New science in the microbiome market –

Naturally informed, powered by WholeFoods Magazine and the Trust Transparency Center, hosted the virtual conference microbiome: Market control In May. The second day of the virtual conference focuses on emerging sciences and opportunities. Topics covered ranged from replacing lost key species, postbiotics, digestive health, producer practices, and more.

The human microbiome: Replacing lost species

To start the second day of the event, in the session The human microbiome: the power of replacing lost species, Main principle speaker William Davis, Ph.D.., author of the Wheat Belly series and the new book Super Gut, summed up the topic, saying: “When you lose healthy species, unhealthy species intervene and take their place. He explained that unhealthy microbes, such as E. coli, multiply without the healthy microbes present in the microbiome. This raises concerns such as overgrowth of bacteria in the small intestine (which he called SEBO), which could to contribute to various problems.

What causes species loss?

We were highly exposed to antibiotics and one third of all children were born by caesarean section, more children were fed formula and [due to] food additives, synthetic sweeteners, [children are] devoid of nutrients and microbes, “said Dr. Davis. In addition, chlorine and fluorine in our drinking water have altered the mucus barrier, the gastrointestinal tract and the composition of the human microbiome. In addition, Dr. Davis cited herbicides, pesticides and genetic transmission of disturbed microbiomes as reasons for the lack of diversity in key species today. Also about: The problem of lost species is getting worse with generation. Replenishing these microbes can help with weight loss, skin health, better sleep, improved mood and more.

How can we replenish healthy species?

Eating fermented foods such as yogurt is a key step. “There are higher microbial counts in yogurt that has fermented for 36 hours or more. The real increase in microbes does not occur until the 30th hour, so 4-hour fermented yogurt does not have the same effects, “he said. Supplements can also help. On his recommendation, the full session can be viewed on demand.

Another emerging microbiome science

All day speakers Alexis Collins, Director of Product and Sales Strategy at Stratum Nutrition, Marvin Singh, PhD, founder and CEO of Precisione Clinic, and Asa Waldstein, founder and CEO of Supplement Advisory Group, also presented. Their sessions dive into the topics of postbiotics, microbiome nutrition, and a regulatory snapshot of current trends and risks.

WTF are postbiotics and why should I formulate with them?

In the session WTF are postbiotics and why should I formulate with them? Collins talks about the growing popularity of postbiotics among consumers. Google’s search engine for the word has increased, “1300% from June 2019 to June 2021.
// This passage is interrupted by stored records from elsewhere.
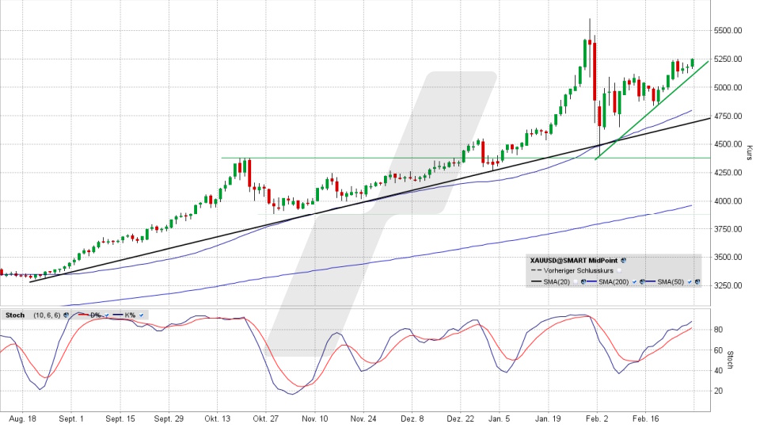
Task: Click the XAUUSD@SMART MidPoint legend title
Action: pos(574,260)
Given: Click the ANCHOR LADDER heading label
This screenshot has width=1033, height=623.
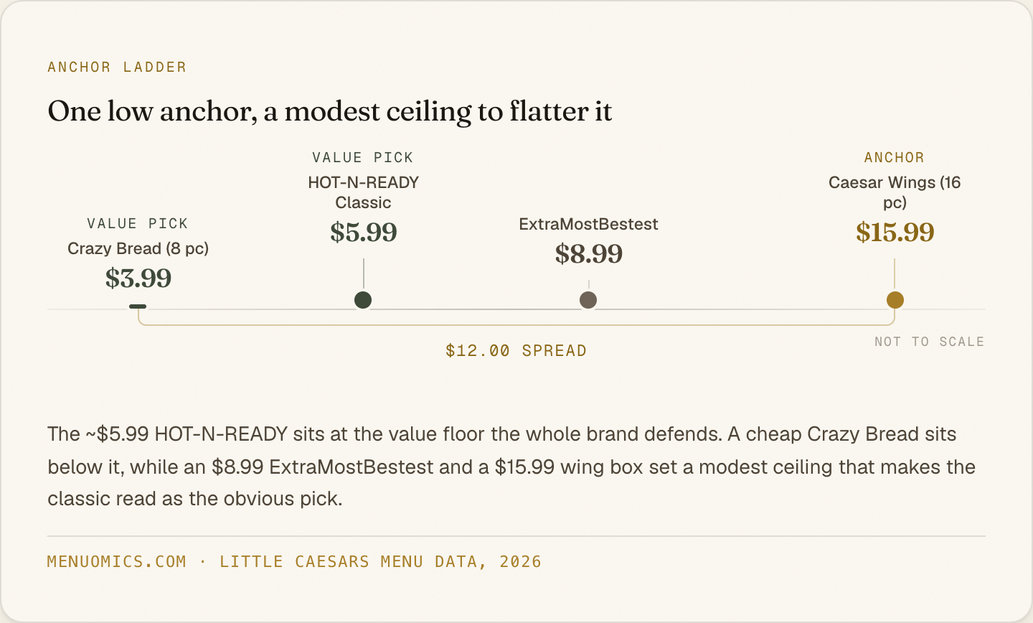Looking at the screenshot, I should (117, 67).
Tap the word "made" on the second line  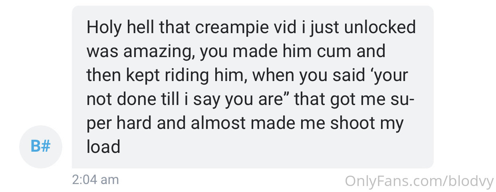click(x=258, y=51)
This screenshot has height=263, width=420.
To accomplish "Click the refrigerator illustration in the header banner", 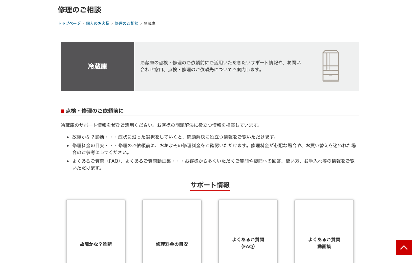I will [x=330, y=66].
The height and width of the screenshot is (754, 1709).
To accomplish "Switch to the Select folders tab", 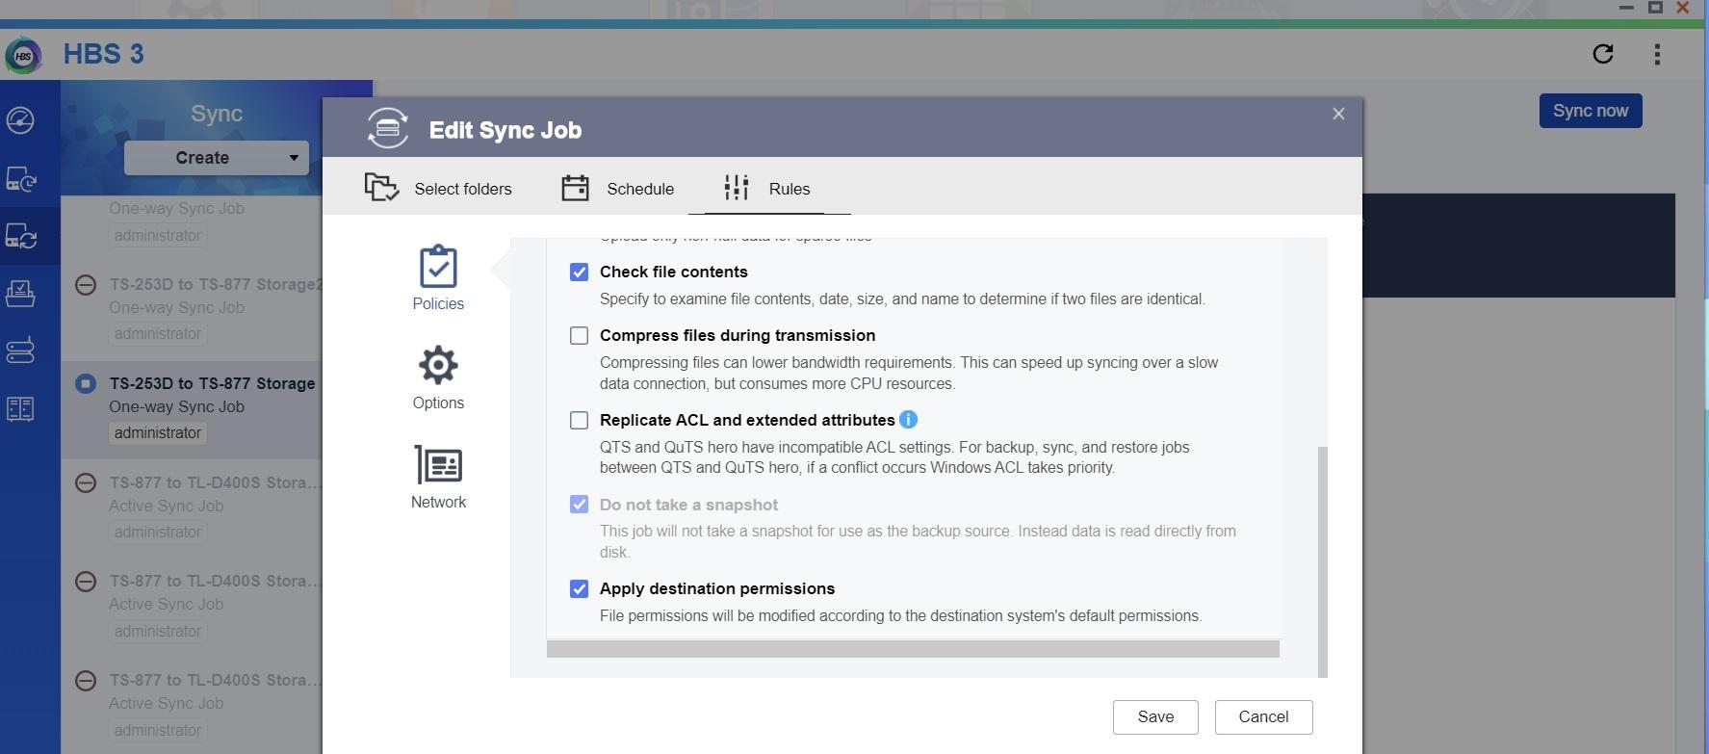I will pos(439,189).
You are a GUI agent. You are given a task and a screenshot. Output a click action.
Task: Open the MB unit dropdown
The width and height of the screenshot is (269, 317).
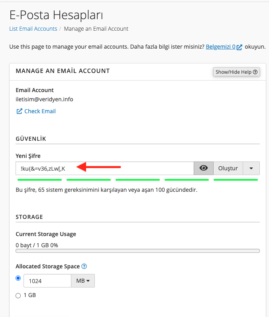click(82, 281)
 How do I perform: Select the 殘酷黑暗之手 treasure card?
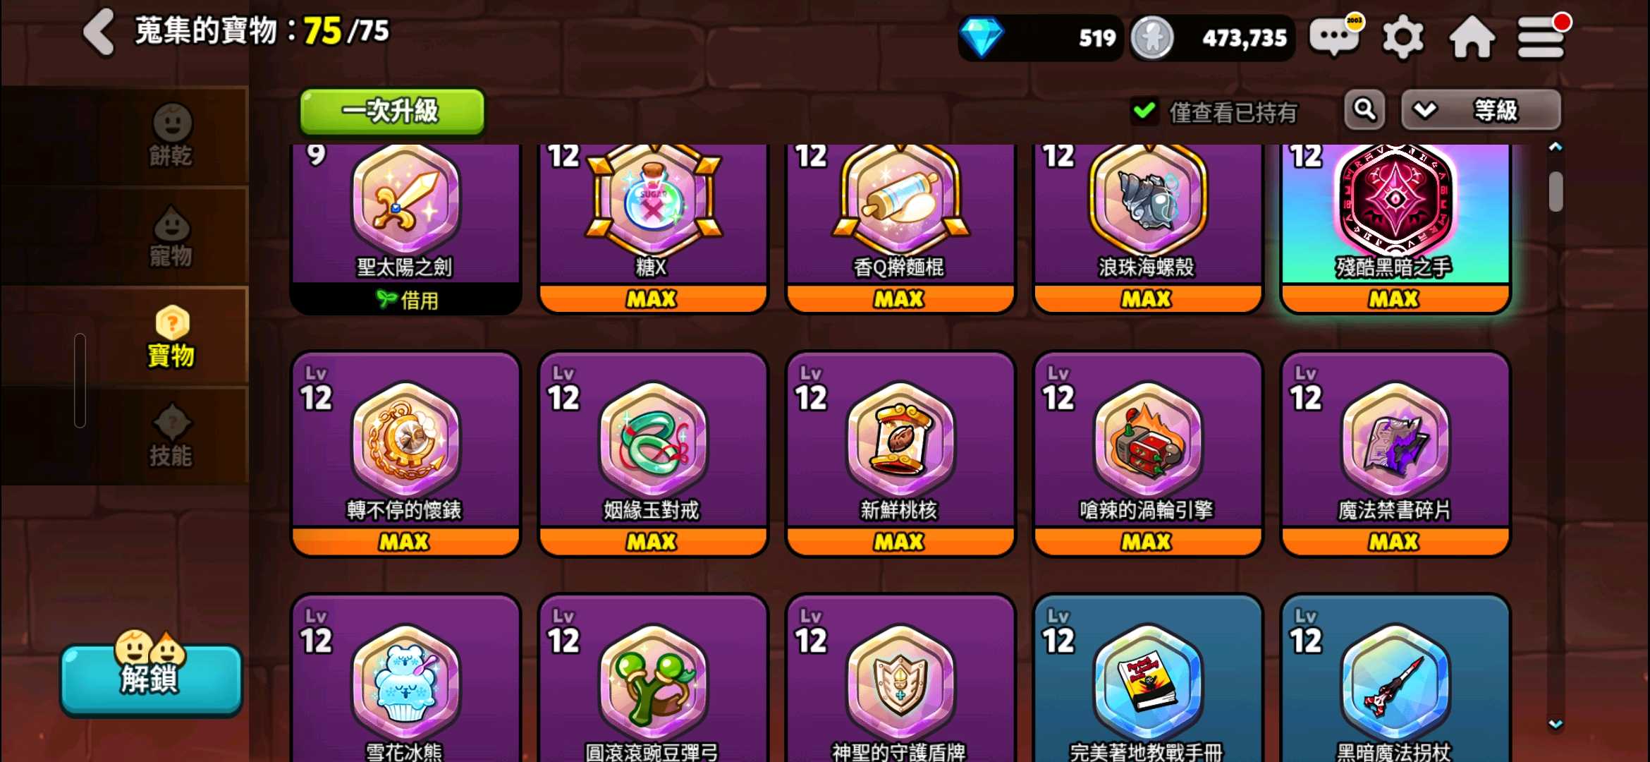(x=1395, y=228)
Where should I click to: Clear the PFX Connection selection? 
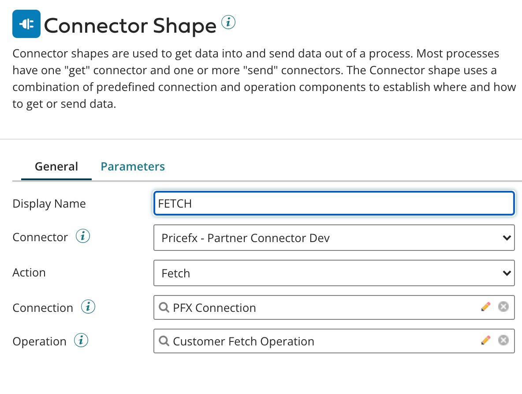click(x=503, y=307)
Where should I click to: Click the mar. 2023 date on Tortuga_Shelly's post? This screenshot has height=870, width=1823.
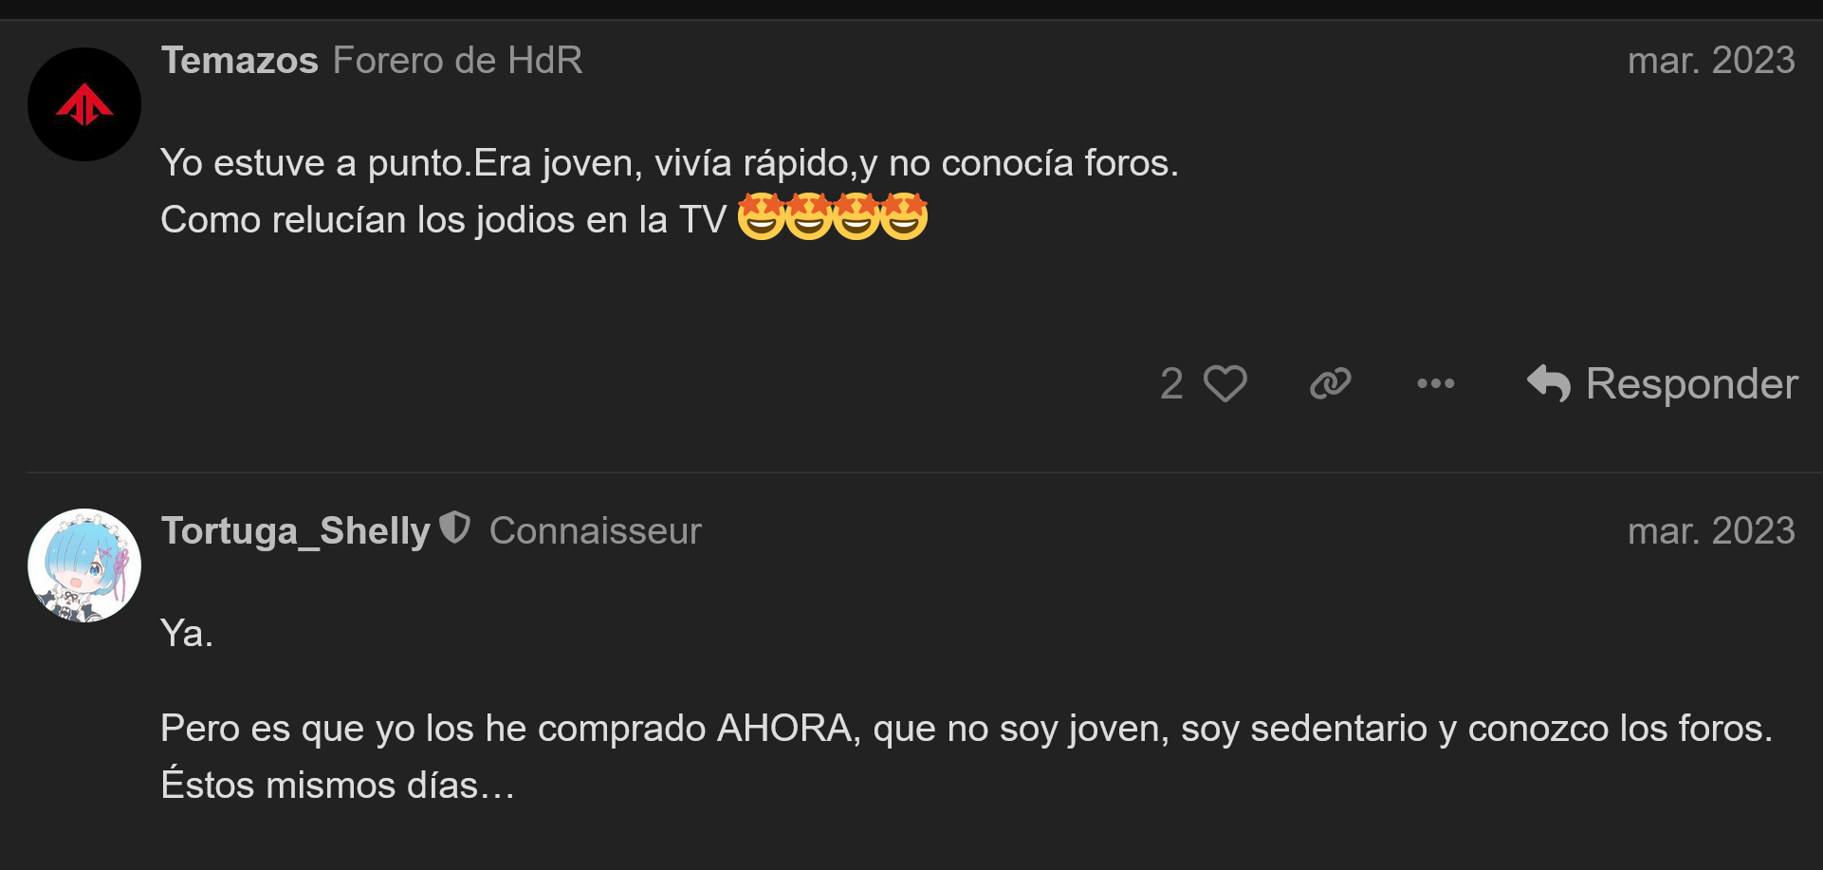pyautogui.click(x=1711, y=531)

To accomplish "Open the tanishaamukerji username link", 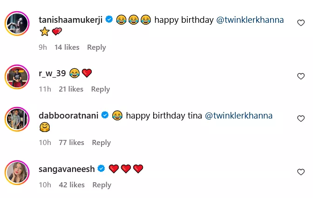I will (x=71, y=20).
But what are postbiotics? “Different terms have been used,” Collins said. “In 2019, the use of the word has increased. It is used 15 times more than the probiotics killed by heat. It was a big trend. Therefore, the International Scientific Association for Probiotics and Prebiotics (ISAPP) brought together an international group of scientists to discuss what a postbiotic is. ISAPP publishes a consensus document: defined as a preparation of inanimate microorganisms and / or their components that provides benefits to the health of the host. To learn more, watch the whole session that can be viewed on demand.

Practitioner’s panel

At the next session, practicing health professionals Lynn O’Connor, MD, Director of Colon and Rectal Surgery in New York, Head of the Department of Colon and Rectal Surgery at Mercy Hospital and St. Mary’s Hospital. Joseph; Mary Purdy, MS, RDN, integrative and eco-nutritionist and additional lecturer at the Faculty, Bastir University; and Sarah Campbell, Ph.D., FACSM, Associate Professor, Director, Rutgers University discussed patient misconceptions and innovations, discussed how practitioners focus on the microbiome. The experts combined their understanding of peer-reviewed literature, case studies, research and patient work. Find out more on demand.

Microbiome nutrition

Dr. Singh then described how he optimized his health and gut strength. “When we talk about good digestion, what does it mean?” This means increasing the diversity of bacterial species in your microbiome, optimizing your risk factor to reduce disease. This is the same as overall health. Therefore, 70% of our immune system is located in our intestines. 90% of serotonin is produced in the intestinal tract. The digestive tract is the second brain. It also has its own nervous system. We are really talking about [trillions of] bacteria and fungi in our digestive tract. “Watch full session.

Snapshot of the regulations

At the end of the day, Asa Waldstein gave a regulatory photo of the current risks in space. “Most of the implementation is due to risky marketing claims. So what is a claim? Everything ending in “-itis”, most things with “-anti” in the name, “everything the drug is” shown “for, the name of each disease and a statement for treatment, diagnosis, prevention.” And there’s more to know: Watch online.

All sessions are available for viewing on request free registration here. Sponsors of the event AIDS, ClearCut Analytics and SPINS, Enzymedics, NutriScience and Stratum nutrition made this event free thanks to their commitment to education.